The Roman Catechism of 1566, which the new catechism quotes, then adds that the Jews according to the testimony of the apostle Paul "would never have crucified the Lord of glory had they recognized him" (1 Cor. 2:8). It continues: "We, however, profess to know. And when we deny him by our deeds, we in some way seem to lay violent hands on him" (Roman Catechism, 5,11; Catechism of the Catholic Church, 598).

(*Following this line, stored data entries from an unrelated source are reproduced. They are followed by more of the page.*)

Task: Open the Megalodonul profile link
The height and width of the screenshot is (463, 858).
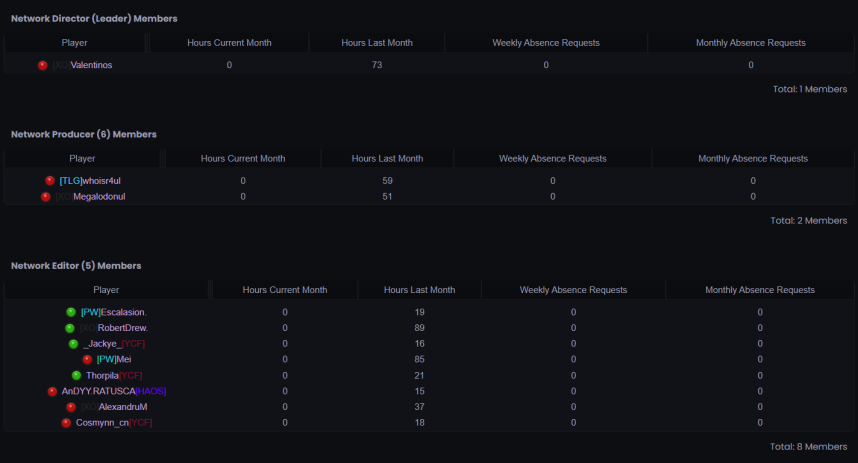Action: pos(99,197)
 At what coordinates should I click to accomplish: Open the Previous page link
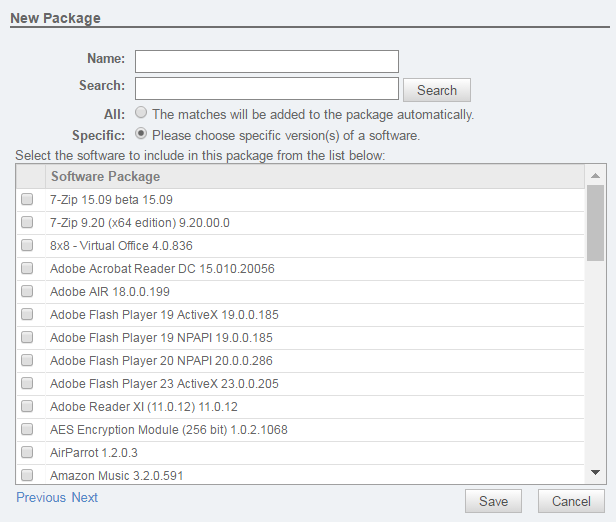point(41,497)
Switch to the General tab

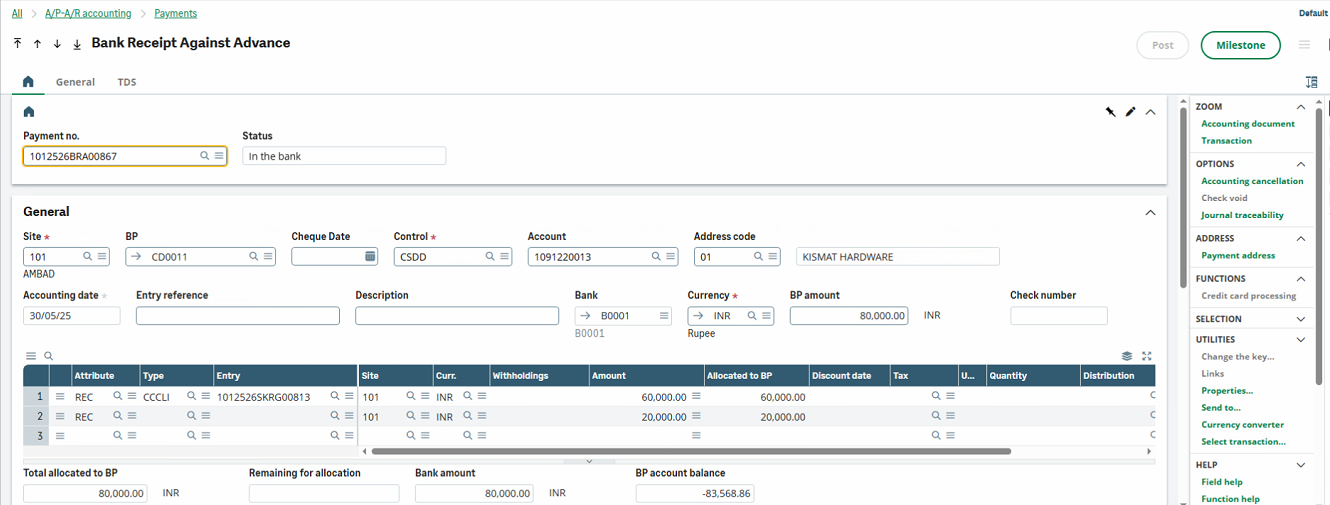click(75, 82)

For the believing Christian who sees in the cross not a historical accident but a real theological occurrence, these statements are not mere edifying commonplaces in terms of which one must refer to the historical realities. Rather these affirmations penetrate into the core of the matter. This core consists in the drama of human sin and divine love; human sin leads to God's love for man assuming the figure of the cross. Thus on the one hand sin is responsible for the cross, but on the other, the cross is the overcoming of sin through God's more powerful love. For this reason, beyond all questions of responsibility, the passage of the "Letter to the Hebrews" (12:24) has the last and most important word to say on this subject, namely, that the blood of Jesus speaks another— a better and stronger— language than the blood of Abel, than the blood of all those killed unjustly in the world. It does not cry for punishment but is itself atonement, reconciliation. Already as a child — even though I naturally knew nothing of all things the catechism summarizes — I could not understand how some people wanted to derive a condemnation of Jews from the death of Jesus because the following thought had penetrated my soul as something profoundly consoling: Jesus' blood raises no calls for retaliation but calls all to reconciliation. It has become, as the "Letter to the Hebrews" shows, itself a permanent Day of Atonement of God.

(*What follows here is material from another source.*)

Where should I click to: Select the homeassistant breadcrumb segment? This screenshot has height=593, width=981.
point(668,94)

The presentation of the teaching of the catechism, which for its part intends to be an interpretation of Scripture, has taken a long time, longer than I foresaw. Thus I cannot draw any detailed conclusions for the mission of Jews and Christians in the modern secularized world. But I think the basic task has nevertheless become clearer without my having to do this.
Jews and Christians should accept each other in profound inner reconciliation, neither in disregard of their faith nor in its denial, but out of the depth of faith itself. In their mutual reconciliation they should become a force for peace in and for the world. Through their witness to the one God, who cannot be adored apart from the unity of love of God and neighbor, they should open the door into the world for this God so that his will be done and so that it become on earth "as it is in heaven;" "so that his kingdom come."